Diğer taraftan söz konusu kimlikleşme, kültürleri yaratan unsurların tarihi ve coğrafi niteliği nedeniyle aynı zamanda bir yöreselleşmenin ve yerelleşmenin de ifadesi.
Modern algılamayı büyük ölçüde kıran bu tespitler, toplumsal alanda iki önemli gelişmenin de çıkış noktası oldu: Birincisi yeni bir cemaatçiliğin doğuşu;.ama bu cemaatçiliğin kendi içinde ve dışında daha demokratik bir ilişki sistemi talebiyle birlikte siyasallaşmasıydı. İkincisi ise, cemaatlerin kendi kültürlerini korumak, yeniden üretmek ve geliştirmek konusunda haklar talep etmesiydi.
Günümüzde ülkelerin üzerindeki demokrat basınç sadece genel atmosferle sınırlı değil.

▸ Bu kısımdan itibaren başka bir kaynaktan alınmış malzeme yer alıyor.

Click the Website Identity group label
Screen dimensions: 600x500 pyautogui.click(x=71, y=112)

Devletlerin karar ve eylemlerinin meşruiyeti de giderek uluslarüstü kurumların yaptırım alanına giriyor ve bu durum ulusal hukuk anlayışlarının üzerinde yer alan bir hukuk çerçevesi içinde ele alınıyor.

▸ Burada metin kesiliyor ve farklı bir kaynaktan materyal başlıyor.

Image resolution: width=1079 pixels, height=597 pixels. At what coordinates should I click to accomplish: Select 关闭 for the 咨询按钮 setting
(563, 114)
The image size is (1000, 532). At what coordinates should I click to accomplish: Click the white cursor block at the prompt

Örneğin Avrupa Birliği (AB) süreci içinde hayati bir nitelik taşıyan Avrupa İnsan Hakları Mahkemesi (AİHM) açısından, devletlerin kendi hukuksal anlayışları ve tanımlarının artık hiçbir geçerliliği bulunmuyor. AİHM bütün hukuksal kavramları kendi içtihatlarıyla tanımlamakta ve uluslarüstü bir "bağlayıcı dil" oluşturmakta.

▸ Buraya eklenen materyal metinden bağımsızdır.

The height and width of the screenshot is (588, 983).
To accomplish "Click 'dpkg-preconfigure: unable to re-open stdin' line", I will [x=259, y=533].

Bu durumun handikaplarından biri, AİHM'de henüz berraklaşmamış konuların çelişkili kararlara yol açması veya AB üyesi ülkelerin geçmişteki yaklaşımından etkilenmesi. Örneğin din konusu bu bağlamda ön plana çıkmakta; çünkü Mahkemenin henüz oturmuş bir din ve dinsel pratik tanımı bulunmuyor.
Buna karşılık azınlık haklarına ilişkin geniş bir içtihat oluşmuş durumda: Örneğin bir Roman'ın "göçebelik hakkının engellendiğine ilişkin" İngiltere aleyhine açtığı davada, Mahkeme "azınlıkların özel ihtiyaçları ve güvenliklerini koruma" gerekçesiyle başvuruyu haklı bulmuştu...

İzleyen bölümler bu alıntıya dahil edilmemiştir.